Per apparecchio ortodontico self-ligating o autolegante si intende un sistema ad attacchi diretti che permette di tenere l’arco nello slot senza l’ausilio di legature elastiche o metalliche, mediante uno meccanismo a serratura o sportellino.
Tali apparecchiature self-ligating si possono definire anche low-friction (a bassa frizione) perché l’arco, non essendo tenuto da legature metalliche o elastiche, è in grado di scorrere liberamente all’interno dello slot, l’unica frizione che subisce l’arco è determinata dal contatto dello slot ed è tanto maggiore quanto maggiore è il disallineamento.
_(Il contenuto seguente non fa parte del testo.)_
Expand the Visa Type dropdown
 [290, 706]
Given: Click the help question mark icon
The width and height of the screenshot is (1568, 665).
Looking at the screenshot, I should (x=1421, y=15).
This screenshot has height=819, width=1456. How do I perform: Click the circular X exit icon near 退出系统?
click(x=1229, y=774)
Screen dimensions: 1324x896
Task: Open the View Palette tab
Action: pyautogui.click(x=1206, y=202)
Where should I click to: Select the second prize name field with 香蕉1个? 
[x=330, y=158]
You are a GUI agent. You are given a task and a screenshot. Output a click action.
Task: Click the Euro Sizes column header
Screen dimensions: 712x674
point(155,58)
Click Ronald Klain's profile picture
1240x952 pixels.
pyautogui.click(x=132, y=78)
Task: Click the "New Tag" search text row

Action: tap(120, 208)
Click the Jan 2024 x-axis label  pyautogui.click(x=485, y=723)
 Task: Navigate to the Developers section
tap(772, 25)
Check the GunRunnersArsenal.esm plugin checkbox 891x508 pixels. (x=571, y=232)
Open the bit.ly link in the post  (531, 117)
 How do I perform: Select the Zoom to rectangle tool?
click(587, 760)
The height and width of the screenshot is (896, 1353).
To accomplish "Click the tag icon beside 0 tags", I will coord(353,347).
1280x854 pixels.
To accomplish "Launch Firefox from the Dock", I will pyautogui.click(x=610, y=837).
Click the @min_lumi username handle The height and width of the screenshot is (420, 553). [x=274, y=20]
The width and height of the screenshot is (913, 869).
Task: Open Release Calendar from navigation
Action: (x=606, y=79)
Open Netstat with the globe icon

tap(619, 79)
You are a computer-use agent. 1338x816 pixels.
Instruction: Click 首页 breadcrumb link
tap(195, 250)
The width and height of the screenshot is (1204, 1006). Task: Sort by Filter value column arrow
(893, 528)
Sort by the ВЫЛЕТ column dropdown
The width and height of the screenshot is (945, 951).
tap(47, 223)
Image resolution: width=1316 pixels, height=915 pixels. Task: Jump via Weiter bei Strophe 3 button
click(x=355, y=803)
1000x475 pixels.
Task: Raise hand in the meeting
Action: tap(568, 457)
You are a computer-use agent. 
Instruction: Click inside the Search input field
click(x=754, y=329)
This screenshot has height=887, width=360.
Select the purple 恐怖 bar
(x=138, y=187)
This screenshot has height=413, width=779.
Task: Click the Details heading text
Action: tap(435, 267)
Esistono tre tipologie fondamentali di attacchi self-ligatin: attacchi self-ligating passivi, provvisti di uno sportello rigido passivo che, una volta inserito l’arco, chiude semplicemente lo slot rendendolo un tubo senza interagire con l’arco; attacchi self-ligating attivi, provvisti di uno sportello flessibile che, oltre ad assicurare l’arco nello slot, interagisce con questo fornendo le forze correttive; attacchi self-ligating interattivi, provvisti di uno sportello flessibile che non interagisce con archi di sezione ridotta (solitamente fino a fili di sezione .016 x .016), ma diventa attivo con archi di sezione maggiore.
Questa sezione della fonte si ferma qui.